Je projette des documents pour soutenir mes propos. Là, déjà, je dispose d’un cours consistant : j’ai suffisamment de connaissances à mon goût ! Pendant cette phase je fais des pauses attentionnelles (Plickers, pense-paire-carré…) pour soulager la partie magistrale et laisser des temps d’appropriation aux élèves.
Ce que j’aime :
je gagne du temps sur la trace écrite déjà distribuée,
je peux approfondir certains points, beaucoup de points (historiographie…)
les élèves ont une prise de note individuelle/personnalisée
c’est bête mais après cette phase je ressens à chaque fois un soulagement ! J’ai fait le cours ! Je sais que ce n’est pas encore suffisant mais j’ai l’impression d’avoir fait une partie du job ! Je me sens libéré (délivré ?) de la pression des connaissances !
les élèves sont sécurisés aussi (oui j’ai demandé leur avis sur cette manière de faire). Le cours est fait, prêt, disponible.
Ce que je trouve difficile :
hiérarchiser entre ce que je donne à lire à la maison et ce que j’apporte en classe.
Une phase d’apprentissage
Maintenant que je suis débarrassé du cours (j’exagère parce que j’adore faire “cours”, mais je suis tellement soulagé…), Je peux me consacrer aux apprentissages, ce que j’appelle les activités tout simplement. Si je me réfère aux indications horaires des programmes du lycée, il me reste entre 2 et 3h ! Oui… entre 2… et… 3h… j’ai l’impression d’être le maître du temps ! Jamais, auparavant, je n’arrivais à dégager, systématiquement pour chaque chapitre, autant de temps pour les activités. Dans cette phase je peux me faire plaisir (c’est très important pour moi cette notion de plaisir) : méthode bac, plan de travail, marchés de connaissances, rédiger une partie d’un devoir, faire des entrainements, proposer aux élèves de choisir quelle double page du manuel ils veulent faire pour enrichir le cours…
Ce que j’aime :
j’ai du temps pour les activités
je peux diversifier et proposer tout plein de choses différentes
tout ce que les activités apportent peuvent enrichir un cours déjà largement dense (voir phase 1), concrètement, c’est du bonus par rapport à ce que je faisais avant.
Ce que je trouve difficile :
rien ! J’utilise les activités du manuel, ce que je trouve sur internet…
Une phase de révision
Je précise tout de suite que cette phase se fait à l’échelle du thème et non du chapitre pour des raisons de temps.
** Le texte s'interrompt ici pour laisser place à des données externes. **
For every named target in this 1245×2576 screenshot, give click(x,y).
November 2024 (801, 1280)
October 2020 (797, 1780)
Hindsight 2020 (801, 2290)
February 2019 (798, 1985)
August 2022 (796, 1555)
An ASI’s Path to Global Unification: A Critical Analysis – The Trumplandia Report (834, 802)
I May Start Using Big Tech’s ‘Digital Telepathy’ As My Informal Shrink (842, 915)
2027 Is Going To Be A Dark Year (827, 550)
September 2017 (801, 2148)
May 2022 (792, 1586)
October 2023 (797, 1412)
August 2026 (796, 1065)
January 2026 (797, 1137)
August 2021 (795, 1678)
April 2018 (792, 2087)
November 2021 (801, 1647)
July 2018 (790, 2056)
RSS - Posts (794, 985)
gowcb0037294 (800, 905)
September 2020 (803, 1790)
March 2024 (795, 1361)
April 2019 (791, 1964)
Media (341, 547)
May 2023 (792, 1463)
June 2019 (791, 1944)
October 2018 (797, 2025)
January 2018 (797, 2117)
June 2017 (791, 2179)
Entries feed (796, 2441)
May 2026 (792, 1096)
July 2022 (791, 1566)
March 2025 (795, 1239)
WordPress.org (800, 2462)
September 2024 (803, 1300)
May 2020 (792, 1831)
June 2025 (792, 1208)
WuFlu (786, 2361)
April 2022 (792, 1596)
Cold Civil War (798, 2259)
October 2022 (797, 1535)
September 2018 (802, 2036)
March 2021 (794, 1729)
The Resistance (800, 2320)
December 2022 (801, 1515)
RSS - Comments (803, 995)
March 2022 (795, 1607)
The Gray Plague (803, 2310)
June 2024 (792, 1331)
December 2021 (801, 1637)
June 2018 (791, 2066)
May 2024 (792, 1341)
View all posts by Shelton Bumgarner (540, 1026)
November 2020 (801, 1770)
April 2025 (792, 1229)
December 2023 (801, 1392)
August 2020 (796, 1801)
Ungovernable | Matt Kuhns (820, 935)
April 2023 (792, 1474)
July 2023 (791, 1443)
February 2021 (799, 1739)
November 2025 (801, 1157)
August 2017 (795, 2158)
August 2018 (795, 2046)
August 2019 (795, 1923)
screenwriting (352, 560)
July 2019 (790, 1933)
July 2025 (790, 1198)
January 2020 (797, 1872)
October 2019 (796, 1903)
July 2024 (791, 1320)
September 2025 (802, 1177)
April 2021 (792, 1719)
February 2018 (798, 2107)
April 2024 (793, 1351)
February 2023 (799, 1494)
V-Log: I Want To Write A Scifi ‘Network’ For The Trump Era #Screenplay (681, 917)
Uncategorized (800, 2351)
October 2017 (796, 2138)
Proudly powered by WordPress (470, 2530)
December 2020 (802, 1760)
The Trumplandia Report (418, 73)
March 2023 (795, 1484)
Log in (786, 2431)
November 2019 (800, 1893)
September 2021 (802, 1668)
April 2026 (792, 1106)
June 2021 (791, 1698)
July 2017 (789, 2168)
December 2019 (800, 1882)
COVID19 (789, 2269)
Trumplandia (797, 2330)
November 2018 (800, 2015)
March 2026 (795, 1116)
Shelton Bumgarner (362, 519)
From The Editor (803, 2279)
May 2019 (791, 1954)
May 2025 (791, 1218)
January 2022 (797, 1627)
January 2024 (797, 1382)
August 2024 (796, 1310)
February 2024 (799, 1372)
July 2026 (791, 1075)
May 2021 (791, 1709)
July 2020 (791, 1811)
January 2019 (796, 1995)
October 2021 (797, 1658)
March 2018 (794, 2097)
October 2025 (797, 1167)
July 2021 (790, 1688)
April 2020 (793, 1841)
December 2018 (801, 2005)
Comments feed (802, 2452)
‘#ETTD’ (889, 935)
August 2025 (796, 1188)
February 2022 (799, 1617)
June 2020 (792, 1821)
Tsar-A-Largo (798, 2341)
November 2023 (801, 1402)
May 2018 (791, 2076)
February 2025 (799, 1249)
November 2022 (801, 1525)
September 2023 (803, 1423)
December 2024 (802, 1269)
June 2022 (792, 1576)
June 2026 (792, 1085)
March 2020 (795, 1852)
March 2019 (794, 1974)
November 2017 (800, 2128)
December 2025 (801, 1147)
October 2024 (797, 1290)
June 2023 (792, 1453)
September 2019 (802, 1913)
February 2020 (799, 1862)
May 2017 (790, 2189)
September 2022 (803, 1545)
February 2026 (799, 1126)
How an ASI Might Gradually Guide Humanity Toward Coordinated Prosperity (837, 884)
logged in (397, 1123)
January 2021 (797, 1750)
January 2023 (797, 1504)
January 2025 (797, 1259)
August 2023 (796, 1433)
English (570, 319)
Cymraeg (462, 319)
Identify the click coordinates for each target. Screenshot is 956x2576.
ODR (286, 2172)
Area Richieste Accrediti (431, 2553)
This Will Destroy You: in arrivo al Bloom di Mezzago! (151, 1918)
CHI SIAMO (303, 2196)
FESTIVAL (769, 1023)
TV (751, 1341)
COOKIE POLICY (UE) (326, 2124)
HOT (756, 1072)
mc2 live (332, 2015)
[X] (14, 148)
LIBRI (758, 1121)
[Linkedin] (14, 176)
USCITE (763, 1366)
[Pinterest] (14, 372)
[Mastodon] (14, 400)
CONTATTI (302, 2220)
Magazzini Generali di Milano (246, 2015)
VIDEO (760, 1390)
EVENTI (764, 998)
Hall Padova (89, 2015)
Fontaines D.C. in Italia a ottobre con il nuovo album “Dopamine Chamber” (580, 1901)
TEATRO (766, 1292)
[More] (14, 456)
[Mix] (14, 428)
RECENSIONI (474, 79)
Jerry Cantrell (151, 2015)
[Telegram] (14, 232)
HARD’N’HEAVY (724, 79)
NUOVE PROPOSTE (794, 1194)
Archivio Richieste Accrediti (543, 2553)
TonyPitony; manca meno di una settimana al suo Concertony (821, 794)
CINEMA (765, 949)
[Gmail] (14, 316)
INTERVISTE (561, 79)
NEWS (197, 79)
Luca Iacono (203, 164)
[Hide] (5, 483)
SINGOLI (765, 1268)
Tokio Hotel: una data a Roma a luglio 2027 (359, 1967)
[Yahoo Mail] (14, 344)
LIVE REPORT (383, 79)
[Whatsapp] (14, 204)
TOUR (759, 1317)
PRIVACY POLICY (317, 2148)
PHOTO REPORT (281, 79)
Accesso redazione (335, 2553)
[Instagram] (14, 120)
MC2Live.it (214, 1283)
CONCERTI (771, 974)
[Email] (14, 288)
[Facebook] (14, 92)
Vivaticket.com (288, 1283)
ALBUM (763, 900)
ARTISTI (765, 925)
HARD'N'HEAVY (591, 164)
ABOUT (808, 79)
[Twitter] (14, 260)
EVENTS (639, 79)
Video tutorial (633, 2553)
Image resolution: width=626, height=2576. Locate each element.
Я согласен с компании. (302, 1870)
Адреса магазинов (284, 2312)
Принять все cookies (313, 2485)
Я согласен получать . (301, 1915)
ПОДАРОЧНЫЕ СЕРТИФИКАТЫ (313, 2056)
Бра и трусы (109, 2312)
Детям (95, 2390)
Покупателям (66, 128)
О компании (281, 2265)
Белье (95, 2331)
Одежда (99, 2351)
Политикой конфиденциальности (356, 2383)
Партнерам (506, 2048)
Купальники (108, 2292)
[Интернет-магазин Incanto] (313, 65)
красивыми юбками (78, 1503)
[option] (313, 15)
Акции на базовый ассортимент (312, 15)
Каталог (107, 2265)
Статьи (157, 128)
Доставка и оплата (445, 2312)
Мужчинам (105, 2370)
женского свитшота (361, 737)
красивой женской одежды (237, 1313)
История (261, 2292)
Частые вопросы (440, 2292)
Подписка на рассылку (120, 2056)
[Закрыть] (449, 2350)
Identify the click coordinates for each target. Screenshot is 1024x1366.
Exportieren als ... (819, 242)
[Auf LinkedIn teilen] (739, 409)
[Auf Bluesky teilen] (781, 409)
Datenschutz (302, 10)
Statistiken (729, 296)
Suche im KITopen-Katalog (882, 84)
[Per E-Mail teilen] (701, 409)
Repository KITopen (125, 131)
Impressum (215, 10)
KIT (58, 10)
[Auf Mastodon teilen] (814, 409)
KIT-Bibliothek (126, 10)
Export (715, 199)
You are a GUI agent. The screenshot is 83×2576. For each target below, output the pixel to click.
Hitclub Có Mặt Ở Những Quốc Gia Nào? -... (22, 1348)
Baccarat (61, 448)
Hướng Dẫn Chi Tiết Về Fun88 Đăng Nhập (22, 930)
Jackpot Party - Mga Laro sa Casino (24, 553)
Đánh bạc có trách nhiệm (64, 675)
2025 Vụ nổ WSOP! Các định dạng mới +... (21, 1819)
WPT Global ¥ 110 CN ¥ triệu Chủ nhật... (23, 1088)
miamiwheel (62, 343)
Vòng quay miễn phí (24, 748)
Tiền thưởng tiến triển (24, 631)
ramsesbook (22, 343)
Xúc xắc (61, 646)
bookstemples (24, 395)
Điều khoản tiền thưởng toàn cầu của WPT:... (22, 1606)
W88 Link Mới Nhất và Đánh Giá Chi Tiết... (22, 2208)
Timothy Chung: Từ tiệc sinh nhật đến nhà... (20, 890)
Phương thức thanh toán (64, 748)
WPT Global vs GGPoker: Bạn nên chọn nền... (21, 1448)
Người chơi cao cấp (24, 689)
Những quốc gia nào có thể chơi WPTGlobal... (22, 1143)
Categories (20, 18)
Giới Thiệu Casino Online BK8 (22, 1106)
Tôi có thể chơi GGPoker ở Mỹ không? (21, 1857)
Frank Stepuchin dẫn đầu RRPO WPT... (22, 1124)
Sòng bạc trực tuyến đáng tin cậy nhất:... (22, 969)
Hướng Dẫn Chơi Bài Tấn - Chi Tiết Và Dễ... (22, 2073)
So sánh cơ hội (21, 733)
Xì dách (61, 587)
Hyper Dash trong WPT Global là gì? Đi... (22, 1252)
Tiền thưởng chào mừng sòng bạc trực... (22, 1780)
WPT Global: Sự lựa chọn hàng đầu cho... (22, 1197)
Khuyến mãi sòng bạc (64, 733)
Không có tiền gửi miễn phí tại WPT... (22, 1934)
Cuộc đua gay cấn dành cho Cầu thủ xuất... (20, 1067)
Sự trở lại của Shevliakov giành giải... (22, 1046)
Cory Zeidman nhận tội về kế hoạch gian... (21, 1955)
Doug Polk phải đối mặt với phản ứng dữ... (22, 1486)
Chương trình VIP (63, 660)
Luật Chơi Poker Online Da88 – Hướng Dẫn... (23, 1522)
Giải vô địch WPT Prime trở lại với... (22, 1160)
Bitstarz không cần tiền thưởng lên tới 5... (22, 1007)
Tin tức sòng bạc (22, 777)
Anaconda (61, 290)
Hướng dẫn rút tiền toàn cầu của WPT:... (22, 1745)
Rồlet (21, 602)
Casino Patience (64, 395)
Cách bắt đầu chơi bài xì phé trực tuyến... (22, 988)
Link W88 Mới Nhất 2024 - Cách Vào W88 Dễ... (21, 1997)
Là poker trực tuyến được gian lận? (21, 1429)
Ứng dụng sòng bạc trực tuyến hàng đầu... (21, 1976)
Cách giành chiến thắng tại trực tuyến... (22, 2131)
Concrètement, je prends une heure au moins et jusqu’à 2h maximum pour réviser… en classe ! Les élèves sont libres de choisir en fonction de leurs besoins/envies : réviser le cours, faire des entraînements aux devoirs, faire des quiz, jouer à Time’s Up et autres jeux…
Repenser l'évaluation
Cette nouvelle organisation m’a amené à repenser la manière d’évaluer et de mieux l’organiser, sur le modèle que peux proposer Mickaël Bertrand. Concrètement, j’évalue tout le temps mais de manières différentes :
Tous les lundis c’est évaluation de cours, un QCM de 5 min sur 10 pts. Les élèves appellent ça l’éval’ du lundi, j’aime bien, ils revoient le cours de manière régulière. J’utilise un outil, Zipgrade, qui auto-corrige, oui je sais…
Lors de la phase 2, celle des activités, je relève à chaque cours des travaux d’élèves que je note (sur 5, sur 7, sur 9, sur 10…). Je ne relève pas tous les élèves en même temps (parfois si), mais j’alterne pour au final corriger tout le monde. Il m’arrive de ne relever que quelques introductions rédigées et parfois de relever tous les plans détaillés !
Précisions : toutes ces évaluations sont considérées comme des entraînements pour le devoir commun. Ce sont des formatives… et pour que les élèves les considèrent comme telles, c'est-à-dire qu’elles doivent servir à progresser et ne doivent pas les pénaliser pour avoir essayé, elles ne comptent que si elles augmentent la moyenne ! Ça me fait environ 15 notes par semestre pour mes élèves et comme c’est surtout sur des exercices courts je ne corrige pas plus qu’avant !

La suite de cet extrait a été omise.